Kenaikan harga jagung pakan akan sangat berpengaruh terhadap usaha peternakan layer. Pasalnya, harga pakan berkontribusi lebih dari 50 persen terhadap biaya produksi.
Suwardi mengatakan, sesuai acuan pemerintah dalam Perbadan 5 Tahun 2022, batas bawah harga telur di tingkat konsumen Rp 22 ribu per kg dan batas atas Rp 24 ribu per kg.

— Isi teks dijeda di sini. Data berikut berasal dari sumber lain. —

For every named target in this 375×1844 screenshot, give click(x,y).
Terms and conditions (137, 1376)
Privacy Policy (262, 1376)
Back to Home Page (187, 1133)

“Hari ini, harga sudah Rp 20.500 terutama di Blitar. Jadi, peternak sudah tanggung rugi. Hari ini harusnya, harga pokok produksi Rp 24.700 per kg, itu baru peternak bisa hidup dengan kondisi harga jagung saat ini,” ujar Suwardi.
Melihat kondisi itu, pihaknya mengharapkan agar DPR bersama pemerintah bisa mengatasi persoalan tingginya harga jagung. Peternak layer pun tak ingin para petani jagung merugi. Namun di sisi lain ia mengharapkan ada ketersediaan jagung yang cukup dengan harga terjangkau sesuai acuan pemerintah.
“Harga yang ditetapkan saya minta juga sesuai HAP (harga acuan penjualan/pembelian) agar petani juga hidup dan akhirnya nanti di hilir harga telur akan seimbang. Konsumen tidak akan berteriak-teriak sehingga tidak menimbulkan inflasi,” katanya.
Ia sekaligus mendata sedikitnya 4.245 peternak yang tergabung dalam asosiasi yang ia wakili dengan jumlah populasi ayam petelur mencapai 42 juta ekor. Jutaan populasi layer itu membutuhkan pasokan telur kurang lebih hingga 190 ribu ton.
“Tapi, kami tidak akan meminta 190 ribu ton, kami akan menjaga kearifan lokal di sekitar kita, jangan juga peternakan ini mematikan tetangga kami petani,” ujarnya.